Navigating 10,000 Sales Tax Jurisdictions

The number of sales tax jurisdictions in the United States has risen to 9,998 –up 300 from 2011. The table below breaks out the number of sales tax jurisdictions by state:

Total Sales Tax Jurisdictions, 2014
Alabama 791
Alaska 103
Arizona 131
Arkansas 370
California 231
Colorado 307
Connecticut 1
District of Columbia 1
Florida 56
Georgia 162
Guam 1
Hawaii 2
Idaho 9
Illinois 443
Indiana 1
Iowa 994
Kansas 428
Kentucky 1
Louisiana 341
Maine 1
Maryland 1
Massachusetts 1
Michigan 1
Minnesota 35
Mississippi 3
Missouri 1242
Nebraska 209
Nevada 18
New Jersey 2
New Mexico 142
New York 84
North Carolina 105
North Dakota 137
Ohio 96
Oklahoma 587
Pennsylvania 3
Puerto Rico 79
Rhode Island 1
South Carolina 41
South Dakota 251
Tennessee 125
Texas 1515
Utah 310
Vermont 12
Virginia 174
Washington 346
West Virginia 11
Wisconsin 70
Wyoming 23

Source: Vertex, Inc.
Despite simplification efforts on both the state and federal level, it would appear that the complexity of navigating sales tax in the United States has risen.
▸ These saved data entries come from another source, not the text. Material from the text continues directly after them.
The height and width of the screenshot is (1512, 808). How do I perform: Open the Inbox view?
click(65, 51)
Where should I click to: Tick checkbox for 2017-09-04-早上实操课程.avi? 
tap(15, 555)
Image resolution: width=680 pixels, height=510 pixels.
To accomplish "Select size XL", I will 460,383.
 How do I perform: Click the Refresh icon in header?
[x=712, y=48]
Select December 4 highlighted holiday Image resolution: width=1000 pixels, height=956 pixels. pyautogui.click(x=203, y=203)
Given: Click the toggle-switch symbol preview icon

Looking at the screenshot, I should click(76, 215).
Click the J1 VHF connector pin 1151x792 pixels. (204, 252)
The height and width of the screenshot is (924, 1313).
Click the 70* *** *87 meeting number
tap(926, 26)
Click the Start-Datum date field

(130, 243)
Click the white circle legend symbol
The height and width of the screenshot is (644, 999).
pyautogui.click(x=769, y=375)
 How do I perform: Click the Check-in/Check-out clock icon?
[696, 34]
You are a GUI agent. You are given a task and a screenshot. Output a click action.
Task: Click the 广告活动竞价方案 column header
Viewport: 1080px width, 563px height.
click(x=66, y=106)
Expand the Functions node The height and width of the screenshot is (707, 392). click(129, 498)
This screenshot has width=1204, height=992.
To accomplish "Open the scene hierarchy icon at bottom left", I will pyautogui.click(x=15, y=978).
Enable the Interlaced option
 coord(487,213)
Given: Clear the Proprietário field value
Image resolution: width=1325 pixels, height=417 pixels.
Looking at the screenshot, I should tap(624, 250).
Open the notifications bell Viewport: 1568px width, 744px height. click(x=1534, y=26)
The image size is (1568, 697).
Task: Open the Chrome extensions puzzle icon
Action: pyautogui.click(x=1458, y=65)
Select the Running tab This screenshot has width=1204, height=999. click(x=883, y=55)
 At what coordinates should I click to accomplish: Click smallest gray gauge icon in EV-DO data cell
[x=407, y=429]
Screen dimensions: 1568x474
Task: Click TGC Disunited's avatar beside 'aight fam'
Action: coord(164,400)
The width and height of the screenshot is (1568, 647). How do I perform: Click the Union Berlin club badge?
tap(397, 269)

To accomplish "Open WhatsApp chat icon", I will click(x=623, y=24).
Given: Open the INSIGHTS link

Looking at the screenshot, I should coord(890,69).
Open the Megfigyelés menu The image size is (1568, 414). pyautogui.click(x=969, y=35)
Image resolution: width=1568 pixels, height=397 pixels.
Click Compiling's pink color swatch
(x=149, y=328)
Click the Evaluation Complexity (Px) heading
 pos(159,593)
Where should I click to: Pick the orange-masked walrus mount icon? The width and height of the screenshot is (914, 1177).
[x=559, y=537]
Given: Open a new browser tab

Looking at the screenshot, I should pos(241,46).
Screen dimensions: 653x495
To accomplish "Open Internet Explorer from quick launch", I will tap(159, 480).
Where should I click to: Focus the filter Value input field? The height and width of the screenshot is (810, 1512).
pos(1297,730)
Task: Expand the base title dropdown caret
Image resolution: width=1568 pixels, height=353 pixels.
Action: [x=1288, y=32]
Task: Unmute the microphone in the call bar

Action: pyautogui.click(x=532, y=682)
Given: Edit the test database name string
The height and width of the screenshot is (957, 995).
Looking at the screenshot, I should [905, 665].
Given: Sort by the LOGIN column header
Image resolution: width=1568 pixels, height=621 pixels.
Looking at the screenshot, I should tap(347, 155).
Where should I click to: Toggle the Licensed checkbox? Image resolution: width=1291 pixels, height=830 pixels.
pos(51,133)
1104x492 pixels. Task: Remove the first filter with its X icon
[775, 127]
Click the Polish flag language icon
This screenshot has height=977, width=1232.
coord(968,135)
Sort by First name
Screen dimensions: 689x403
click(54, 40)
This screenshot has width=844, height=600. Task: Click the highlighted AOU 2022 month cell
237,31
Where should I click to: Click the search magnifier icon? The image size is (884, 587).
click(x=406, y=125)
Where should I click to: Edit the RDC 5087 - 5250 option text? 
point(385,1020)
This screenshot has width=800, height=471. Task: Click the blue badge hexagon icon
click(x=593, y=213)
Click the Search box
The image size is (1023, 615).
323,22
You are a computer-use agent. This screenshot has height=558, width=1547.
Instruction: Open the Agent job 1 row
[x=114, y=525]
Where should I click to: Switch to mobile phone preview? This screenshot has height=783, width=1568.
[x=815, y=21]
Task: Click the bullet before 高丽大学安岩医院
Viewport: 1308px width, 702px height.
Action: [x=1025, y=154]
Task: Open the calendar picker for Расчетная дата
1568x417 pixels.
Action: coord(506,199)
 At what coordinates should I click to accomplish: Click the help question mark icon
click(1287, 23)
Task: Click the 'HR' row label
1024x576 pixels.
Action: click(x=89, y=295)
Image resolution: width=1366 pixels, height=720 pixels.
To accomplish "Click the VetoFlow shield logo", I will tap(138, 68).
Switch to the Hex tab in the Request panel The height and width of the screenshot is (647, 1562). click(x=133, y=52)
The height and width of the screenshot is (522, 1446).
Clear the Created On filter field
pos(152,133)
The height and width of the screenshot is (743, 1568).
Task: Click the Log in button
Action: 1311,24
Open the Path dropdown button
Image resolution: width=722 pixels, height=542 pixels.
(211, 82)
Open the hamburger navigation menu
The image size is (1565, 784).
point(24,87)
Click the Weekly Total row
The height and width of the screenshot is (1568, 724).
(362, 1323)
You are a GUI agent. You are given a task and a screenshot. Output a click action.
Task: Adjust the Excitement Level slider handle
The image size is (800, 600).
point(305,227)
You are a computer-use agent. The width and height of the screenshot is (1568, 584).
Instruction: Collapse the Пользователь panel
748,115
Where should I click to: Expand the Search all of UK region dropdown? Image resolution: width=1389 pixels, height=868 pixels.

The Marketplace Fairness Act (MFA), a piece of legislation that would give states the authority to require remote sellers to collect and remit sales tax, overwhelmingly passed the Senate last year. Although it has been held up in the House of Representatives, pressure from numerous supporters is indicative that it, or future legislation, will eventually pass both houses. The MFA includes a provision that stipulates that certain simplifications must be made to a state’s tax code in order for states to qualify to collect online sales tax.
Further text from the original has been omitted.